Both Rolls Royce and Wärtsilä have developed spark ignited gas engines utilizing basically the same principle. Gas is mixed with air before the inlet valves and fed to the cylinder. A portion of the mixture with higher gas concentration is fed to a pre chamber where a spark initiates the combustion at the end of compression. The flame from the pre chamber in turn ignites the fuel mixture in the cylinder. The advantage with the spark plug route is that no other fuel is needed to initiate the combustion but it also limit the flexibility as dual fuel operation is not supported.

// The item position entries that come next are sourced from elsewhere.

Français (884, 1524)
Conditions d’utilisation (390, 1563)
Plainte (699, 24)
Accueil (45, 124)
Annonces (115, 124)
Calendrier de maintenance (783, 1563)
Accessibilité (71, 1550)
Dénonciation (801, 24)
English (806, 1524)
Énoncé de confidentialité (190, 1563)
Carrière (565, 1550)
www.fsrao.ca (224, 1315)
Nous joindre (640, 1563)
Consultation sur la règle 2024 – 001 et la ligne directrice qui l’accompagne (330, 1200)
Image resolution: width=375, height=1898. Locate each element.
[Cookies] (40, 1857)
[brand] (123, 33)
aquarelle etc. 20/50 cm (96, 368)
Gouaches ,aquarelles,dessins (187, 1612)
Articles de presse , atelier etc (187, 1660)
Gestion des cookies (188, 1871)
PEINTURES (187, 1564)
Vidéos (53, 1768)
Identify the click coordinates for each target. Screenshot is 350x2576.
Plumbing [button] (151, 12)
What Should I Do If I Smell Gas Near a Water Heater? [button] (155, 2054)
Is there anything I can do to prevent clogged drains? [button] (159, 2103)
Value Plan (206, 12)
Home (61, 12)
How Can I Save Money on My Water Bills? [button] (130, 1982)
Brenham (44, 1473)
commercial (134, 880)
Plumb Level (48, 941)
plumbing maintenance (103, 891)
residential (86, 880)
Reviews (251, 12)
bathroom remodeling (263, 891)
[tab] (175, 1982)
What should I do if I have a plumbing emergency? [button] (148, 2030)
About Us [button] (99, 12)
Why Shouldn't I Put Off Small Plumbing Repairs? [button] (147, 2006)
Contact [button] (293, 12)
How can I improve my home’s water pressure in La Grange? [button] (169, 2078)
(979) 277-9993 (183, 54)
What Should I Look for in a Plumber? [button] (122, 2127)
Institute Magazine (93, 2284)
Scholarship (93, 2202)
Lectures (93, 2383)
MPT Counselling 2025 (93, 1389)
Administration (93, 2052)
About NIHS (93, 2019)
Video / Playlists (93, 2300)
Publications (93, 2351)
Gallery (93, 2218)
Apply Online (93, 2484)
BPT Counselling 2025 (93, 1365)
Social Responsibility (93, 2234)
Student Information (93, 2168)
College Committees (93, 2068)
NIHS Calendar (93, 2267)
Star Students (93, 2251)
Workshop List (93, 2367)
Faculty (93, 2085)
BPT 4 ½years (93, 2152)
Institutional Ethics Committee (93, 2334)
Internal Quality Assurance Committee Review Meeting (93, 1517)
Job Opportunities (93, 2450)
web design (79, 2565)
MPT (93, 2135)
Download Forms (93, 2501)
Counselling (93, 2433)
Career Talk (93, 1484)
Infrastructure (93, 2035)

Compared to a duel fuel engine the compression ratio is lower to prevent knocking concern regardless of load and power transients. Combustion temperatures are kept low with a lean fuel/air mixture and emissions are comparatively low. The current engines are pure gas engines but conversion to methanol should be possible. Rolls Royce claim that their gas engine relying on spark plugs achieve higher efficiency and better load response compared to use of pilot diesel to initiate the combustion.
Figure 11: Principal sketch of a spark ignited gas engine. The spark plug ignites the rich fuel mixture in the pre-chamber that in turn ignites the leaner fuel mixture in the cylinder.
As the spark plug is located in a pre chamber it is partially protected from the high pressure in the cylinder. This allows spark plugs to be used in high compression engines with good enough reliability.